## STORED ROWS:

====

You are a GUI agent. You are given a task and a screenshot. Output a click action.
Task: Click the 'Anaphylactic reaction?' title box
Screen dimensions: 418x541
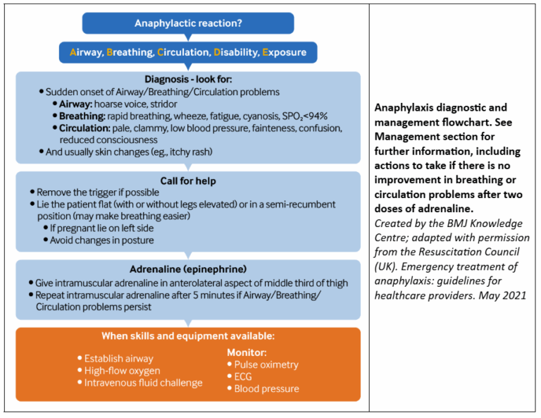188,23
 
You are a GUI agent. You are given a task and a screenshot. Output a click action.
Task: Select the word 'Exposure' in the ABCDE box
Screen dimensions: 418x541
285,52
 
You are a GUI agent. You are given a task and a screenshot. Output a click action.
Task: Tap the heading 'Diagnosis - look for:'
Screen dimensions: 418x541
188,79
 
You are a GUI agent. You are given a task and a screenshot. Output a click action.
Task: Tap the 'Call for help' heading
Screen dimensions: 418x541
188,180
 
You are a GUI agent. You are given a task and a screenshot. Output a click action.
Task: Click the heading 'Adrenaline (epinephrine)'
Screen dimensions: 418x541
188,269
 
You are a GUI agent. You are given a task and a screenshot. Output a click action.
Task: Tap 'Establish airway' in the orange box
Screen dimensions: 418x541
118,358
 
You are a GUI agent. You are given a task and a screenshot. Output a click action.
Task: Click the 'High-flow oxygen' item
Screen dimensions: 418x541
122,371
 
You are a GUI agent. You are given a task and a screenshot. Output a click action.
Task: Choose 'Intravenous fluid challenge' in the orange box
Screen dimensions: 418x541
143,383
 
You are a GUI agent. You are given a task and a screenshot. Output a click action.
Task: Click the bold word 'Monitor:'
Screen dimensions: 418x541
246,352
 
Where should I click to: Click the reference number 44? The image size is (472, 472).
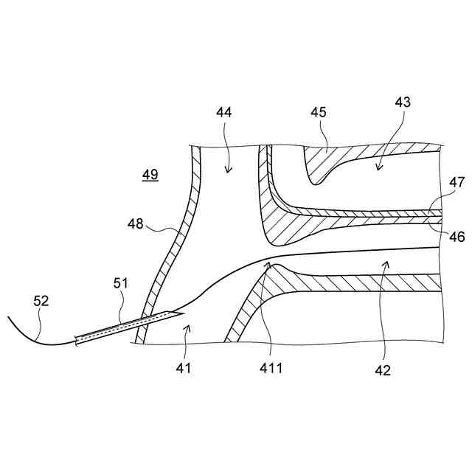pyautogui.click(x=224, y=113)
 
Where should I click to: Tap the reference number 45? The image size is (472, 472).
pyautogui.click(x=319, y=113)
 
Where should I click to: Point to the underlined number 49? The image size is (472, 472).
pyautogui.click(x=150, y=175)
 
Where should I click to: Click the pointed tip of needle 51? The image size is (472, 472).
pyautogui.click(x=181, y=313)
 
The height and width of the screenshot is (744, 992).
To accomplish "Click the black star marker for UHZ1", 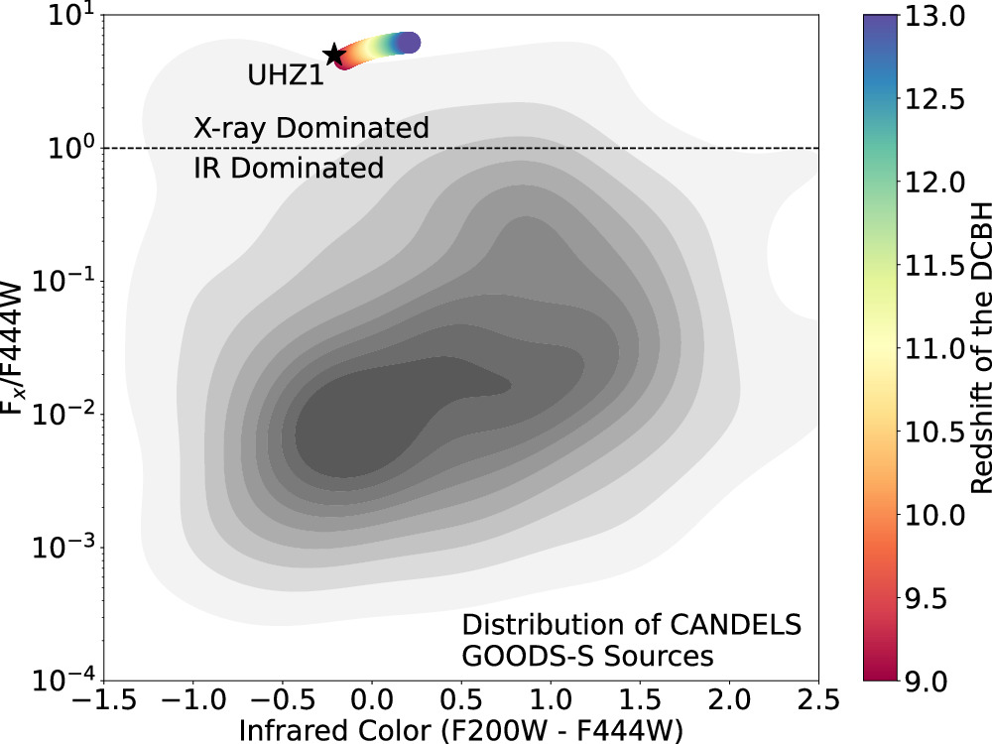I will click(333, 55).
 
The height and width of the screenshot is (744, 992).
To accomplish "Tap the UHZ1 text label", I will click(286, 75).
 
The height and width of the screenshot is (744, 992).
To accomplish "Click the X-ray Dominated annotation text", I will click(310, 128).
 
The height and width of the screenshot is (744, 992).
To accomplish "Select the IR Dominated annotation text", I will click(288, 169).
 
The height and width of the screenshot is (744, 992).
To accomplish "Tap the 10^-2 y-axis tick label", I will click(65, 415).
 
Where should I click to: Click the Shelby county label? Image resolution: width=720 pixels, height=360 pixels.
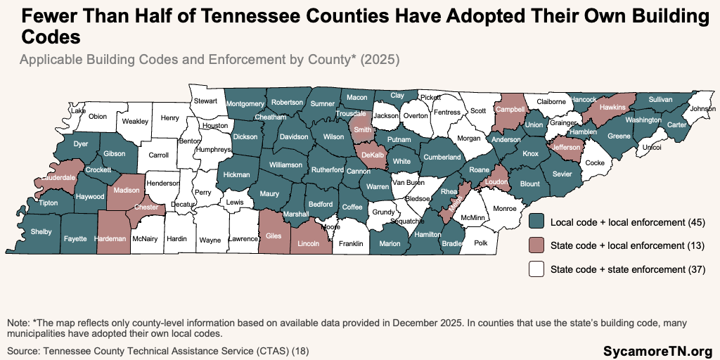click(41, 232)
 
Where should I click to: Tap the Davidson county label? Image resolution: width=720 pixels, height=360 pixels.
click(294, 137)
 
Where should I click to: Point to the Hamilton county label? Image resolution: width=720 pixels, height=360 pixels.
click(428, 234)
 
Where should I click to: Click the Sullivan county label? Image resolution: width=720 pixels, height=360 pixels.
click(661, 100)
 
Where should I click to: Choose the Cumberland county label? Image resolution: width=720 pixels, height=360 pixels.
click(442, 158)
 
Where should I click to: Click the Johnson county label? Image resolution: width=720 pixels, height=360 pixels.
click(702, 109)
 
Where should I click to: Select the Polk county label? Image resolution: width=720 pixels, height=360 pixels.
click(481, 243)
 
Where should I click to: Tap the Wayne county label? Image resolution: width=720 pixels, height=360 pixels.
click(210, 240)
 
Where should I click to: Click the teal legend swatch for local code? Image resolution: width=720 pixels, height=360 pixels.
click(537, 222)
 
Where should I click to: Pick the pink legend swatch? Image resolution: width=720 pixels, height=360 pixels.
click(537, 245)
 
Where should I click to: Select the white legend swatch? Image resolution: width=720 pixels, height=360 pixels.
click(537, 269)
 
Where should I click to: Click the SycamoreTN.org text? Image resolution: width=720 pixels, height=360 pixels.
click(657, 349)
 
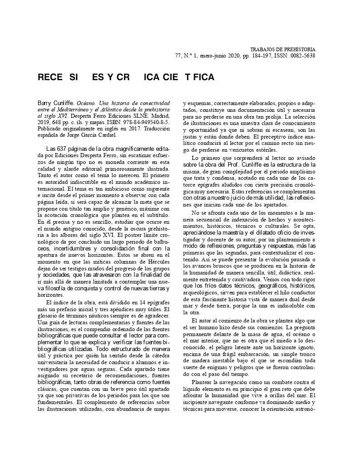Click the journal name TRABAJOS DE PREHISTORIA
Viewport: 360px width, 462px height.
(282, 49)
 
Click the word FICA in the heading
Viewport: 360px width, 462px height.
(202, 77)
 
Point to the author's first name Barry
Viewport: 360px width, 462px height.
(45, 103)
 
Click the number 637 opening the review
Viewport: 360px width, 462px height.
(62, 149)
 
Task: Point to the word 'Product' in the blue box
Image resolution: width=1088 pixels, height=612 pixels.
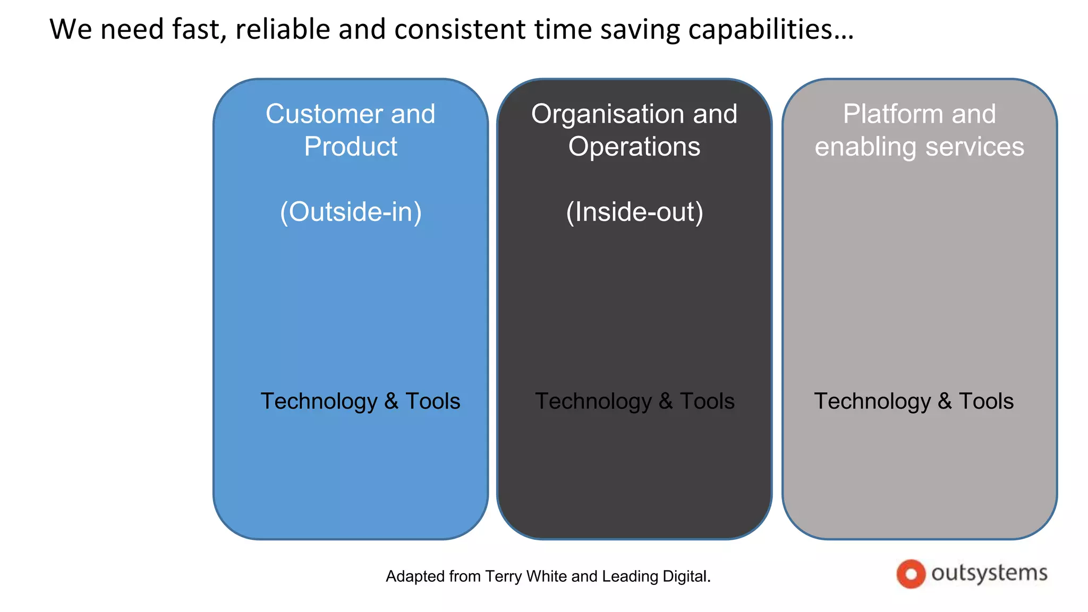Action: (x=351, y=147)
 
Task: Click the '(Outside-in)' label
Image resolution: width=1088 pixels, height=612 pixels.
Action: (x=351, y=212)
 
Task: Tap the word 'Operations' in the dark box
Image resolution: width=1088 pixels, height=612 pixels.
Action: (x=634, y=147)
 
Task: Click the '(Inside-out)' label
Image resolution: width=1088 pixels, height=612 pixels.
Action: (x=634, y=212)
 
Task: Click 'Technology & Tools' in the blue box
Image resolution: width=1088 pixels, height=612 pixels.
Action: (x=360, y=401)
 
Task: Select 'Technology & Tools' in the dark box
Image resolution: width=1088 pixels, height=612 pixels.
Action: (x=634, y=401)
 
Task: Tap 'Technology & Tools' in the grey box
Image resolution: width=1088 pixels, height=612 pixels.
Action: (x=914, y=401)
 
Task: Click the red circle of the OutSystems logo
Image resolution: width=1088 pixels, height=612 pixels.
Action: (x=911, y=574)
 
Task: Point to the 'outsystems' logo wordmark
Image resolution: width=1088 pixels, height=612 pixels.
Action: (x=989, y=573)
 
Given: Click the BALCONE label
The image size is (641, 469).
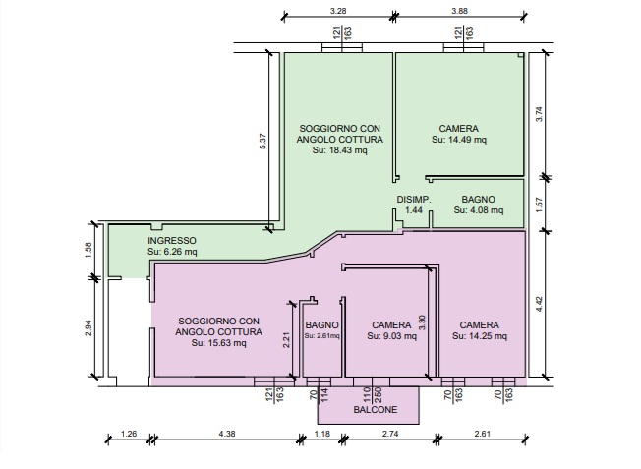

====

## STATED PROBLEM:
Retype the material above word for word, from the line containing "Where should I click to: Tap the Wayne" down to the line containing "click(537, 269)", including both of those lines.

## ANSWER:
Where should I click to: Tap the Wayne county label? Image resolution: width=720 pixels, height=360 pixels.
click(210, 240)
 
Where should I click to: Click the teal legend swatch for local code? Image resolution: width=720 pixels, height=360 pixels.
click(537, 222)
 
Where should I click to: Pick the pink legend swatch? Image resolution: width=720 pixels, height=360 pixels.
click(537, 245)
 
Where should I click to: Select the white legend swatch? Image resolution: width=720 pixels, height=360 pixels.
click(537, 269)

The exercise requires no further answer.